A través de su reportera Danielle Dithurbide, Televisa tuvo el contacto con un funcionario de La Marina, quien estaba al frente del mando en El Colegio Enrique Rébsamen, desde donde se construyó el fantasma de la niña. Su rescate se convirtió en la esperanza de vida, su cobertura dejó de lado otras áreas y estados afectados. Ganó tendencias en las redes sociales. Con el privilegio de cubrir de cerca la nota, Televisa sentía que regresaba a los buenos tiempos.

Esta historia evidenció contradicciones informativas de los funcionarios de alto mando de La Marina mexicana. El oficial mayor de La Marina, almirante José Luis Vergara Ibarra y el subsecretario de La Marina Ángel Enrique Sarmiento, en una fase, dieron información contraria. Se visualizó una falta de protocolo en la transmisión de información en tragedias humanas. Extraño en una institución de alta credibilidad en el país.
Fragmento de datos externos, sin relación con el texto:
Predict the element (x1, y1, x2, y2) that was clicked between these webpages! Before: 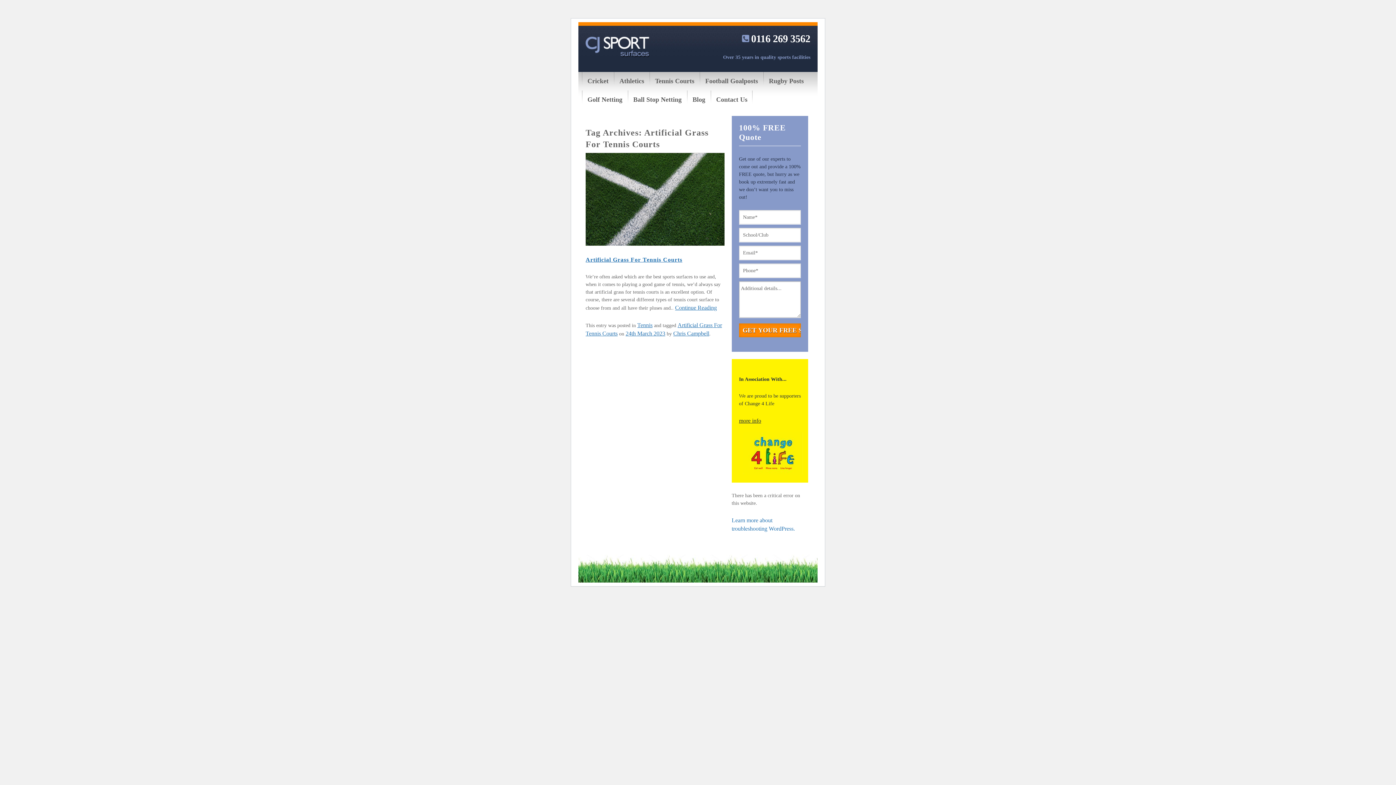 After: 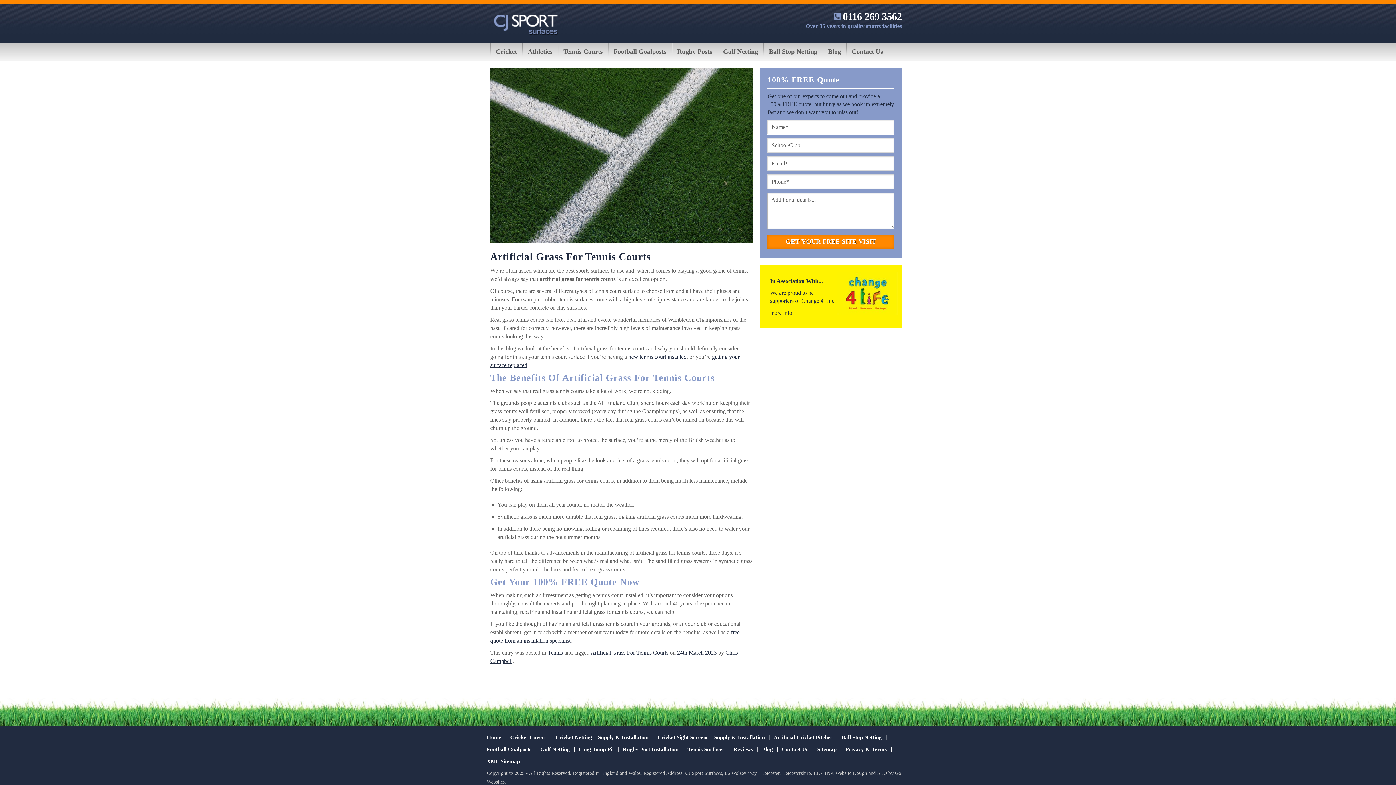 Action: bbox: (675, 304, 717, 310) label: Continue ReadingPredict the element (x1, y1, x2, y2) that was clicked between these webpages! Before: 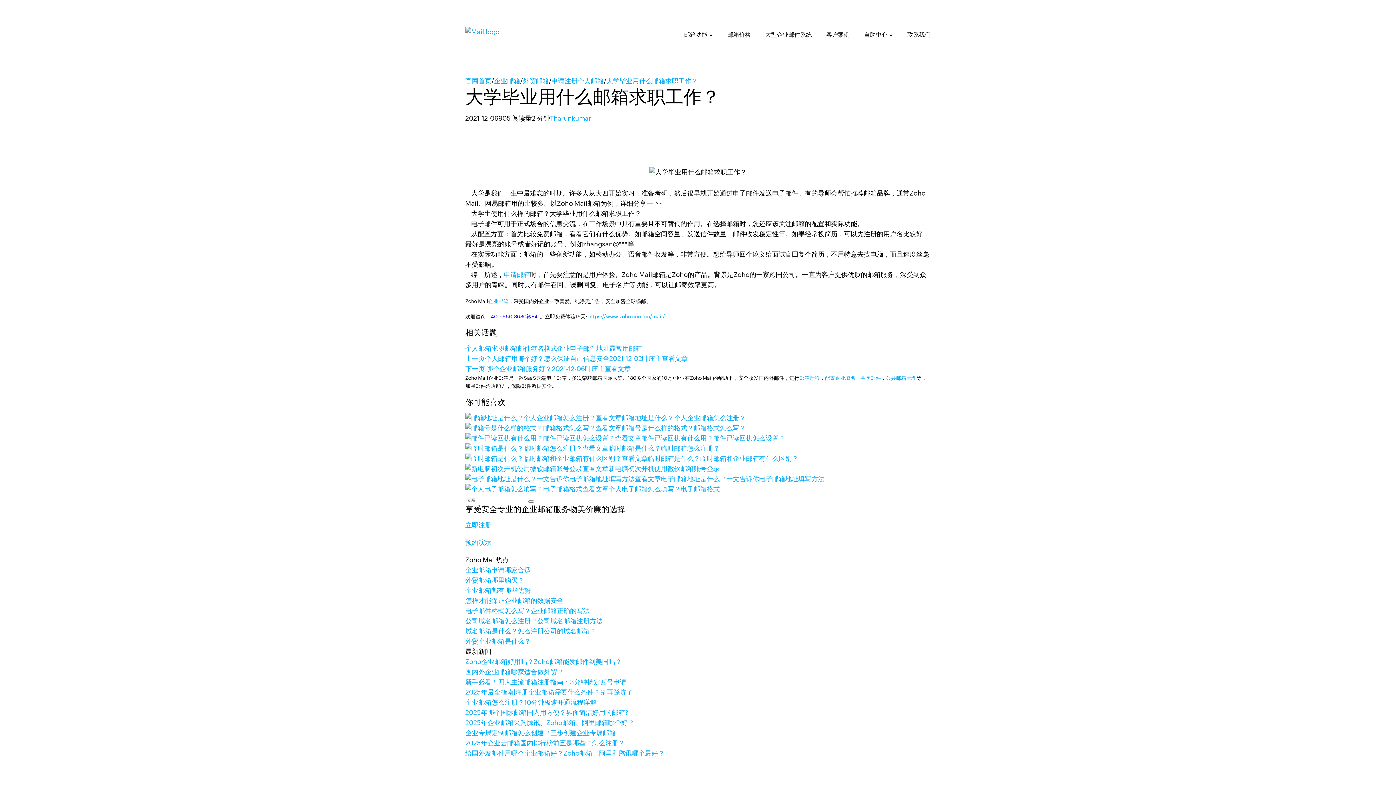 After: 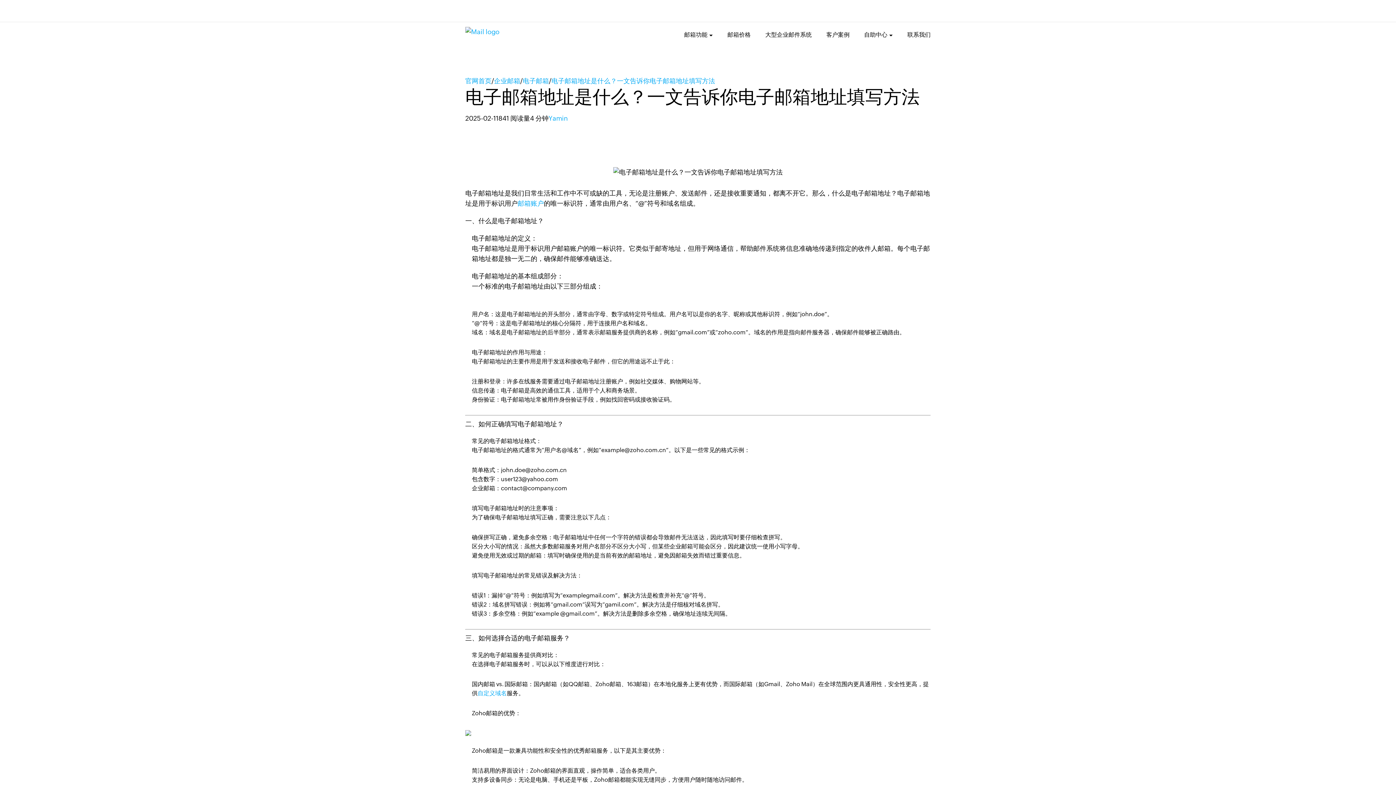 Action: bbox: (465, 475, 661, 482) label: 查看文章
Bajo el cobijo de Televisa, el almirante Vergara abonó su parte para la historia de la niña. El subsecretario Sarmiento anunció el fin de esta historia de la niña y dijo que, las listas de los niños de la escuela y la información de los padres de familia les llevaban a concluir que no había más menores que buscar. Después, con un mensaje lacónico, los dos funcionarios juntos, a cuadro en la televisión, acaban con rumores y cierran el impacto mediático de la historia. El subsecretario Sarmiento se disculpa en primera persona, habla de sus buenas intenciones de servir al país.

Los errores de información en el contexto de una tragedia son comprensibles. Es de humanos equivocarse, al mejor cazador se le va la liebre. Lo que no se vale es la manipulación de la información que orilla a construir una mentira mediática en medio del dolor humano. Pero qué necesidad. El canto de las sirenas de Frida Sofía envolvió a todos. El secretario de Educación, Aurelio Nuño, convencido, se mostró interesado en contactar a los padres, y hasta el propio presidente mexicano Peña Nieto, aludió a la búsqueda de la menor.

Durante las horas de transmisión, en Televisa se fascinaron con el rating, muy a su estilo de producir drama, centraron su atención arrogante y sin mesura en un acontecimiento. Aunque se escuden en eximir culpas, desde la trinchera de Televisa, se concentró y distribuyó el flujo del lodo dramático, el medio también fue el mensaje, que no se equivoquen.

Todos los medios de comunicación nacionales y extranjeros mintieron y propagaron confusión. ¿Quién sanciona este descaro mediático en momentos tan vulnerables para un país devastado?. ¿Quién sanciona este descaro, cuando lo urgente, ahora, está en atender lo elementalmente humano? La mentira salió de muchas voces. Hasta ahora pocos medios han hecho una autocrítica del error y se escudan en el silencio. Mal por ellos. Todos deben disculpa. Es hora de que cada quien asuman la parte de responsabilidad que corresponde.